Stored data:
================
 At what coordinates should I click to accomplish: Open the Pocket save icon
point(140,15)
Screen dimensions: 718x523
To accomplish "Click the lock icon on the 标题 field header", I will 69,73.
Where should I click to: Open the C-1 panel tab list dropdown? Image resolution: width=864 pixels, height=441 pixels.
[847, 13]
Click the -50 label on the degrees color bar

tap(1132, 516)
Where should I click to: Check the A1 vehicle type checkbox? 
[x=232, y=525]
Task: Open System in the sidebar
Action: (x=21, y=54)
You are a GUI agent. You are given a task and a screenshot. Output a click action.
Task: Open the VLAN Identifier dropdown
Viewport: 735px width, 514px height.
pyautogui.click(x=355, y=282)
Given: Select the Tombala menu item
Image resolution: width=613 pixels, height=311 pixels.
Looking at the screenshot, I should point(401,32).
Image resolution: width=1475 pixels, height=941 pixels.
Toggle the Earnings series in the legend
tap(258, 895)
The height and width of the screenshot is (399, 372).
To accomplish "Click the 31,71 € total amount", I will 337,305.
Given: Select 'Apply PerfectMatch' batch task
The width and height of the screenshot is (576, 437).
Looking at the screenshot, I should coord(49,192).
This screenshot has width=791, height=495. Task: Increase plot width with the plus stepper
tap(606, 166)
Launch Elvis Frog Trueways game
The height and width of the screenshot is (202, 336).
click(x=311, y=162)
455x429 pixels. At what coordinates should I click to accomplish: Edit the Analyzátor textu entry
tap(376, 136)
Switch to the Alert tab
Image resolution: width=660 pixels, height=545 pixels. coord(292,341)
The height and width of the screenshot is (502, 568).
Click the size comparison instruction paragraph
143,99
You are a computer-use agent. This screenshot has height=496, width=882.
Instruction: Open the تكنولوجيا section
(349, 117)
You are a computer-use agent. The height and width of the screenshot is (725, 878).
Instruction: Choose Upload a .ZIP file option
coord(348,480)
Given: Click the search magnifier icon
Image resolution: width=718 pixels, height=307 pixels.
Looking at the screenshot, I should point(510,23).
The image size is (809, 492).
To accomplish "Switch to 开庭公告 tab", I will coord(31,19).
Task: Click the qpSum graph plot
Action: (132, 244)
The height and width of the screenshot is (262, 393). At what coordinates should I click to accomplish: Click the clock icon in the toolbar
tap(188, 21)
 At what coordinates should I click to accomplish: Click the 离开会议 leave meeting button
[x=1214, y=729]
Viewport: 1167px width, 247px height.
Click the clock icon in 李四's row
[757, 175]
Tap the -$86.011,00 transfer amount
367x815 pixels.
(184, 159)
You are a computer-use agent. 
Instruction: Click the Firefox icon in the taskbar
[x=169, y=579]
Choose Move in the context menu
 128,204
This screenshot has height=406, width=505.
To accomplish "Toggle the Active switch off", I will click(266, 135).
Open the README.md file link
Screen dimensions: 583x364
================
ABOUT THIS EXERCISE: Word for word, repeat the line holding "Instruction: Open the تكنولوجيا section" and all lines after it through the end of the entries above.

ANSWER SPACE:
Instruction: Open the تكنولوجيا section
(349, 117)
You are a computer-use agent. The height and width of the screenshot is (725, 878).
Instruction: Choose Upload a .ZIP file option
coord(348,480)
Given: Click the search magnifier icon
Image resolution: width=718 pixels, height=307 pixels.
Looking at the screenshot, I should point(510,23).
The image size is (809, 492).
To accomplish "Switch to 开庭公告 tab", I will coord(31,19).
Task: Click the qpSum graph plot
Action: (132, 244)
The height and width of the screenshot is (262, 393). At what coordinates should I click to accomplish: Click the clock icon in the toolbar
tap(188, 21)
 At what coordinates should I click to accomplish: Click the 离开会议 leave meeting button
[x=1214, y=729]
Viewport: 1167px width, 247px height.
Click the clock icon in 李四's row
[757, 175]
Tap the -$86.011,00 transfer amount
367x815 pixels.
(184, 159)
You are a computer-use agent. 
Instruction: Click the Firefox icon in the taskbar
[x=169, y=579]
Choose Move in the context menu
 128,204
This screenshot has height=406, width=505.
To accomplish "Toggle the Active switch off", I will click(266, 135).
Open the README.md file link
Screen dimensions: 583x364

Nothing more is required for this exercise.